_TEXT SEGMENT_
Segment Open

The Republican Party isn’t doing so well; after a electoral defeat in the 2008 cycle that in many ways was a repudiation of Bush-era politics, the party finds itself intellectually bankrupt and massively unpopular. Indeed, the most legitimate faction remaining within the GOP is those who identify strictly as fiscal conservative/libertarian, though I fault them for generally not presenting meaningful intellectual opposition to the Administration or to the Democratic party in general.
I’ve argued for years that part of why the GOP is intellectually bankrupt is because of its strident effort to merge multiple, mutually exclusive ideologies under the umbrella of one cohesive narrative. Most specifically, and most relevant to this post and recent events, is the incompatibility of the narratives of the American Religious Right, which argues for a deep level of government control and leadership in individual lives with the aim of creating a moral, ‘Christian’ nation, and the narratives of classical liberalism and libertarianism, which generally advocate for an extremely limited governmental role as an arbiter of last resort and a provider of public goods like national defense.
Where the GOP ran into trouble is where they made the narrative of religious purity and morality part of their party advocacy. So they actively went after bans on same-sex marriages, abortion, vaccines to prevent sexually transmitted diseases, amongst others, without providing meaningful empirical justifications. The narratives they chose for ther ideas were couched in the language of values, unity, and binary distinctions, without allowing for nuance. Bans on same sex marriages particularly were justified by theoretical objections over the sanctity of marriage (as if government, and government alone, could uphold this concept of a sacred marriage). Such arguments never gained much traction for me; we grew up in a world where some 50% of marriages end in divorce and relational violence is a real problem. The suggestion that most marriages are conducted in a ‘sacred’ or a ‘holy’ manner is quite laughable to me.
Which brings me to South Carolininan Governor Sanford, who resigned his position as head of the Republican Governors Association yesterday after admitting to an extra-marital relationship with an Argentinian woman. His resignation means that the Republicans have one fewer serious presidential candidate to front in the next election cycle; another serious contender, Senator Ensign (R-NV) just admitted to an affair with a campaign worker and resigned from his leadership position as head of the Republican Policy Committee. The Governor of Louisiana, Bobby Jindal, who the Republicans presumably thought would provide an intellectual, inspirational point to rally conservatives and counter Barack Obama’s traction with the nation’s non-white voters, had a disastrous appearance on national televison. Which leaves us with Governor Sarah Palin (R-AL) whose jovial ignorance has made her a laughinstock across the nation, even as she feuds with the father of her daughter’s out-of-wedlock child. I don’t know Governor Sanford’s politics that well (I have read that he isn’t a big social conservative) but he is the governor of one of the nation’s most conservative states. Anecdotal example: When I think ‘South Carolina’, I immediately think ‘Christian Exodus‘, a movement of ultra-conservative Christians moving to South Carolina with the goal of gaining a majority stake in democratic policymaking. The wiki is here.
There is a common thread here. The GOP invested a great amount of its image in an essentially unsustainable promise of moral leadership, a promise that is undermined every time a major social conservative is caught with their pants down. But it presents a real problem. In trying to build a national coalition, the GOP embraced too many incompatible narratives and is rendered politically impotent as a result. The downside, as I mentioned earlier, is that they end up failing to present the kind of opposition that renders democracy powerful; the Democratic coalition gets to push through legislative change using economic arguments that really need to be challenged.
My recommendation for GOP party strategists? Dump the social agenda. Because it allows the everyday failings of your leaders to undermine your message and cultivates an anti-intellectual environment, marginalizing key thinkers and discouraging diversity of thought. Those concepts are at the center of any effective political movement. I’m not the only person making these arguments; here is Nobel Laureate Gary Becker (U Chicago) making a more nuanced version of the argument.
EDIT: I incorrectly noted that Sanford resigned as governor; this hasn’t happened yet, though he did resign as head of the Republican Governors Association.

Segment Closed

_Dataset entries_
Segment Open

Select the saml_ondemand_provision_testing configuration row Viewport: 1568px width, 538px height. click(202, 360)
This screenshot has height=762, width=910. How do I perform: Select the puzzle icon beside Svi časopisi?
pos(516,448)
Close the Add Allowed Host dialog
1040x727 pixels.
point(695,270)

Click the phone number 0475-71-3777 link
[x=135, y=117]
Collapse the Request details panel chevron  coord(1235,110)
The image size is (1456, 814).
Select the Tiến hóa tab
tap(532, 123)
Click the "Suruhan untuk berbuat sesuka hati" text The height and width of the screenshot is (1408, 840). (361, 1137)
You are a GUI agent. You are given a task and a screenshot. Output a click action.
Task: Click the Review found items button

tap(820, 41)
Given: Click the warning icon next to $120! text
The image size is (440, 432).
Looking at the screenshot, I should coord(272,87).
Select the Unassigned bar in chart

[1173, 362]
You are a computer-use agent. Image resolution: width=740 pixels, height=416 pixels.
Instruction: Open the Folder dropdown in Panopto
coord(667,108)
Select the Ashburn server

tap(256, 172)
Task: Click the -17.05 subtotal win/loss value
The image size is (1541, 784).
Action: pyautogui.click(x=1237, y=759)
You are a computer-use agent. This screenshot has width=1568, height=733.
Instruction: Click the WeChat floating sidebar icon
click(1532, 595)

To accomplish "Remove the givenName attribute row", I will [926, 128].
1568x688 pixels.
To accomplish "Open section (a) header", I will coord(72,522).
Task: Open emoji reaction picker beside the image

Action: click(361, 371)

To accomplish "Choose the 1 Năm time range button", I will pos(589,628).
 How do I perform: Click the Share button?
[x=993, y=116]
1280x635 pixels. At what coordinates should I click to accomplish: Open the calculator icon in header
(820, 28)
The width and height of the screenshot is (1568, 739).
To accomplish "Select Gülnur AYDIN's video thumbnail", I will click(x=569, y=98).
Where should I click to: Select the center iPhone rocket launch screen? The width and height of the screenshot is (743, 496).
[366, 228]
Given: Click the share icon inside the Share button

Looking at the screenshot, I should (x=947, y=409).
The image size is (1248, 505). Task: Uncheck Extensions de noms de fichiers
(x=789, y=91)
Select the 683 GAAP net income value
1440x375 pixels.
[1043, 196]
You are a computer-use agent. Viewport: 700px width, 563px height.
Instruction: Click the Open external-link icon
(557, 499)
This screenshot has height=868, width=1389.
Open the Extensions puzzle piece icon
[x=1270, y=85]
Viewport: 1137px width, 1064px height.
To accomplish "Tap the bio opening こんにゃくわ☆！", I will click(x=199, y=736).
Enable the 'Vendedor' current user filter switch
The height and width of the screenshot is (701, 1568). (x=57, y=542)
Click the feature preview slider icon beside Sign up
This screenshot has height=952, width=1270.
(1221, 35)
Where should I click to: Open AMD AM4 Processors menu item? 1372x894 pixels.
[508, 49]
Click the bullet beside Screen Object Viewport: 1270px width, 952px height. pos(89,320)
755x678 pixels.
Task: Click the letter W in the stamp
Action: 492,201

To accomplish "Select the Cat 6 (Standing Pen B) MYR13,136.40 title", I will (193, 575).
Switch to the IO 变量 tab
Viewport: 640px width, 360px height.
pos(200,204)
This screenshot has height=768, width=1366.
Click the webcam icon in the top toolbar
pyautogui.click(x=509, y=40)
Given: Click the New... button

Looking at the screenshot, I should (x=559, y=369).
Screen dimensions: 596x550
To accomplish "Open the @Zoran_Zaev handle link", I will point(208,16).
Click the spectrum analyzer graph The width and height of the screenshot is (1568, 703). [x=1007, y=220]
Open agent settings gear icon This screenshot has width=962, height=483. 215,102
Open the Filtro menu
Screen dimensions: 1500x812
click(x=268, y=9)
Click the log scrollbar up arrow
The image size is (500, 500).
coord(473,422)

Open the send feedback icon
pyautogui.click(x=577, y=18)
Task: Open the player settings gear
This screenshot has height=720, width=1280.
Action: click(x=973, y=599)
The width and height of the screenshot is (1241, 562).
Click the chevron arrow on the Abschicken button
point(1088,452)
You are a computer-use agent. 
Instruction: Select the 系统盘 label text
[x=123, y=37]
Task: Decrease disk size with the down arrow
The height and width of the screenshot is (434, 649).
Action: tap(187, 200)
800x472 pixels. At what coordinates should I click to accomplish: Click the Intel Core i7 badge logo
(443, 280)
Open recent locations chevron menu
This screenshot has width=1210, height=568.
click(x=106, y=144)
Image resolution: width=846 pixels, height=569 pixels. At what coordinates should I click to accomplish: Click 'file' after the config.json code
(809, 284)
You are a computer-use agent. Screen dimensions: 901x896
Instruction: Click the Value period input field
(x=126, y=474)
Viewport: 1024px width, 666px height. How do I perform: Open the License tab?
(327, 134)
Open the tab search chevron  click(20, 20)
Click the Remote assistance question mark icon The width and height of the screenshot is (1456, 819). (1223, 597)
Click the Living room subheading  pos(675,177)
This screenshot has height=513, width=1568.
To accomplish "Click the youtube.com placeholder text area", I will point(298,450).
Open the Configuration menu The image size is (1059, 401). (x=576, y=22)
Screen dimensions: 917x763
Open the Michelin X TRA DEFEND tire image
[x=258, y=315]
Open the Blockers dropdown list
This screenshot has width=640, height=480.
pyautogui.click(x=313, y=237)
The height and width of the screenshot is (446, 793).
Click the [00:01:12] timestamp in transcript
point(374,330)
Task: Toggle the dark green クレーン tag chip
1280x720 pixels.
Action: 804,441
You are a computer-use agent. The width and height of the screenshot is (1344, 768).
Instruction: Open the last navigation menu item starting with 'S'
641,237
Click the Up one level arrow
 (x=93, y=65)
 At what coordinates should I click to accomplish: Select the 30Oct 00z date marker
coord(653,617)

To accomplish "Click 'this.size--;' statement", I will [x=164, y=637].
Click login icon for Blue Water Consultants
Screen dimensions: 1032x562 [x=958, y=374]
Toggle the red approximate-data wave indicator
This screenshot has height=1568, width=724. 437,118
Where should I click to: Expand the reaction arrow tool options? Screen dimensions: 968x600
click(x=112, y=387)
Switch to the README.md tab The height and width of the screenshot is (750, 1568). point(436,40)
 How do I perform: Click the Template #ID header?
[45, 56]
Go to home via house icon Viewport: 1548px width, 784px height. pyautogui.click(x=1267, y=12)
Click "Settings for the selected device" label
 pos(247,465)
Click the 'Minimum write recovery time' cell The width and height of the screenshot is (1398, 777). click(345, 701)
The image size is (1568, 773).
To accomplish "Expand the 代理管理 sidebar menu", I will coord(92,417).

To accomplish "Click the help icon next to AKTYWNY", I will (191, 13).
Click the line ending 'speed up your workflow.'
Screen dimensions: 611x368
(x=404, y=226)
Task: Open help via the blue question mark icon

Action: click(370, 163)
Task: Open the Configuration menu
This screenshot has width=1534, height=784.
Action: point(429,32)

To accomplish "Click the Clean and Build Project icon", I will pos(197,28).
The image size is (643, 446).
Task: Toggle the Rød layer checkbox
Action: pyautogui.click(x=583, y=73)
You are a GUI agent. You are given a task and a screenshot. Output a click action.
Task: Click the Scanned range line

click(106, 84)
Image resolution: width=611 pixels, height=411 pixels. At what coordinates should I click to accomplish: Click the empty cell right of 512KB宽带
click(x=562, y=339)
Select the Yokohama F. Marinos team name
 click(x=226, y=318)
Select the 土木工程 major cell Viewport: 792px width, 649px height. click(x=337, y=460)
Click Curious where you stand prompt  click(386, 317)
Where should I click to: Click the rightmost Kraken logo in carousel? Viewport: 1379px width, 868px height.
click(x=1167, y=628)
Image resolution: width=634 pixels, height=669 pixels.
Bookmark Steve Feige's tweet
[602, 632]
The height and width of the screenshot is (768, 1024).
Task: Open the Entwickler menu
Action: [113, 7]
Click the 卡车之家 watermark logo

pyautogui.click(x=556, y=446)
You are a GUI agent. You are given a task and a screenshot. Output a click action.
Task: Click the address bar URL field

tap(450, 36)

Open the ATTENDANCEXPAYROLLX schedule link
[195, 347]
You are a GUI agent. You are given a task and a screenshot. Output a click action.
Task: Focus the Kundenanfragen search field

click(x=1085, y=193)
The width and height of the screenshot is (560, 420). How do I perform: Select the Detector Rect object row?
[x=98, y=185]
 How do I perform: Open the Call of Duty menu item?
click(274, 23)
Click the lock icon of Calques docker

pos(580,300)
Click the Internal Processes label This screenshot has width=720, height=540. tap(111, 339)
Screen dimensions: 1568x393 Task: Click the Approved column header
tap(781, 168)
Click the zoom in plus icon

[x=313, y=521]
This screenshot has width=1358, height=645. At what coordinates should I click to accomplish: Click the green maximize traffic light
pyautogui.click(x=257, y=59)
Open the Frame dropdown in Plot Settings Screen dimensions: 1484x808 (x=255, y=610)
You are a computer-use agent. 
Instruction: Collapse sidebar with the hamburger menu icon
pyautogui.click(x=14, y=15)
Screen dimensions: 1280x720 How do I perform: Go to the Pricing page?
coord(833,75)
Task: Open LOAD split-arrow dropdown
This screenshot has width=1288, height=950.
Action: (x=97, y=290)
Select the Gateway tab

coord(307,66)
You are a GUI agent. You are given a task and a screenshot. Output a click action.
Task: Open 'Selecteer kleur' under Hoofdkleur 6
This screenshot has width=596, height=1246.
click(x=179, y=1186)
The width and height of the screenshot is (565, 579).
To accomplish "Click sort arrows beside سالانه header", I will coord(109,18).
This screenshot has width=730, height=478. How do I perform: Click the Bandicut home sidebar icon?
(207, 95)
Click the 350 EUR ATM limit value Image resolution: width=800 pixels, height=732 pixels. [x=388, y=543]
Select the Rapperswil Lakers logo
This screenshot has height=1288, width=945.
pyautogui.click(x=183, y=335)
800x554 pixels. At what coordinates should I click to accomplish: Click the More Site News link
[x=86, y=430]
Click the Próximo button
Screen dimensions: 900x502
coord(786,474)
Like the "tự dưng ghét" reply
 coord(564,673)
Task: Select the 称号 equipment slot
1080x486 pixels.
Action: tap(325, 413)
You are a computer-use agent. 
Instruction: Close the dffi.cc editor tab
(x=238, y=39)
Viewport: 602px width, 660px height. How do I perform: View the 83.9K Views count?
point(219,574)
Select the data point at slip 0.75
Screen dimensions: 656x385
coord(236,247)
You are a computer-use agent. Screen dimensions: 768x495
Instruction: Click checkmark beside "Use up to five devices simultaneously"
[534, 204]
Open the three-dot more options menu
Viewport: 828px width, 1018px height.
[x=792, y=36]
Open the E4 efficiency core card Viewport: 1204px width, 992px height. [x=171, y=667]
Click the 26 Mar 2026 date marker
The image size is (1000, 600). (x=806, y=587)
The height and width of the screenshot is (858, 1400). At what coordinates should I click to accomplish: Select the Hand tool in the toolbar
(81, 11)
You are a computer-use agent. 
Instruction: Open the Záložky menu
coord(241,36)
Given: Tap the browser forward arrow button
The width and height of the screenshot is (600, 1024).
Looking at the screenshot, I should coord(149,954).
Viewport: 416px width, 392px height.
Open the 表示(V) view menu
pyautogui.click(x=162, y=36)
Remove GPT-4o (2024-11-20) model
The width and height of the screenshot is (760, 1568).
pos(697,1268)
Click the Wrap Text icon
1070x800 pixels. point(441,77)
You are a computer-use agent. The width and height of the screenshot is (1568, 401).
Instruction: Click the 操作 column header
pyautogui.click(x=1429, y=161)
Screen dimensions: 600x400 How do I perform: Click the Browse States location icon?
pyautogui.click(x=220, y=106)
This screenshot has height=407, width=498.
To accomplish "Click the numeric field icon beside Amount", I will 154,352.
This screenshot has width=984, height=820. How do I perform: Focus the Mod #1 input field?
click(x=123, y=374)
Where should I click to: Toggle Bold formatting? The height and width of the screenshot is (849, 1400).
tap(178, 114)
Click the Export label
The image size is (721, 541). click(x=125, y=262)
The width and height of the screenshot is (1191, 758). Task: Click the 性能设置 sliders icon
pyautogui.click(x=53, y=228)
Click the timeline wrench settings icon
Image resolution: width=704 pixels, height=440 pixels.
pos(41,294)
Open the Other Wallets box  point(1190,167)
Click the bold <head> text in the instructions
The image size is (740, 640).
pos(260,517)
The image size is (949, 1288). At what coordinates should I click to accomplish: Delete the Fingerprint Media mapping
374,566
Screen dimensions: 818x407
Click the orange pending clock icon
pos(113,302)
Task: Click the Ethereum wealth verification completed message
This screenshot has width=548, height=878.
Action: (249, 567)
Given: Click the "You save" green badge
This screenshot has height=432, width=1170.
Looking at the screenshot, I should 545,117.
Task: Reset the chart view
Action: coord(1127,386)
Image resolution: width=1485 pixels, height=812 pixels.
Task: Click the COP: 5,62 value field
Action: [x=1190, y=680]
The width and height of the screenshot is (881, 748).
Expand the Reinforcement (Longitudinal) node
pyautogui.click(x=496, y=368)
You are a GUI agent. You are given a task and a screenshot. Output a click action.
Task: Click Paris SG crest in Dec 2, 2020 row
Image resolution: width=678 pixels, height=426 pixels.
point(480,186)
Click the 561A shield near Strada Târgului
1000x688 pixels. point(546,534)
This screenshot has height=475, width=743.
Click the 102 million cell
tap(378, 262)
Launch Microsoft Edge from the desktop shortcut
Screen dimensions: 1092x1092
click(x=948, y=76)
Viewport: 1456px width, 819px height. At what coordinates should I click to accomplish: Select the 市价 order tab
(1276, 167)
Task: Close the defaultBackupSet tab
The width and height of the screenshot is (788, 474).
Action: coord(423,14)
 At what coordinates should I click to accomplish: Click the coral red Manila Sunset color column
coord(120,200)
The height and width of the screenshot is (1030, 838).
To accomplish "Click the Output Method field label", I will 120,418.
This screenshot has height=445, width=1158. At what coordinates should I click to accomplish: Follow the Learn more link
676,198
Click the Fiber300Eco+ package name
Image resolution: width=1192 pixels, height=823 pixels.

Segment Closed

_TASKS TO CARRY OUT_
A. In the commentary on the Republican Party, which leadership position did Senator Ensign resign from?
B. Write out everything in the commentary on the Republican Party from "My recommendation for" down to "Republican Governors Association.".
C. Translate this sentence from the commentary on the Republican Party into Spanish: "Those concepts are at the center of any effective political movement."

_ANSWERS TO THE PROBLEMS_
A. Head of the Republican Policy Committee.

B.
My recommendation for GOP party strategists? Dump the social agenda. Because it allows the everyday failings of your leaders to undermine your message and cultivates an anti-intellectual environment, marginalizing key thinkers and discouraging diversity of thought. Those concepts are at the center of any effective political movement. I’m not the only person making these arguments; here is Nobel Laureate Gary Becker (U Chicago) making a more nuanced version of the argument.
EDIT: I incorrectly noted that Sanford resigned as governor; this hasn’t happened yet, though he did resign as head of the Republican Governors Association.

C. Esos conceptos están en el centro de cualquier movimiento político eficaz.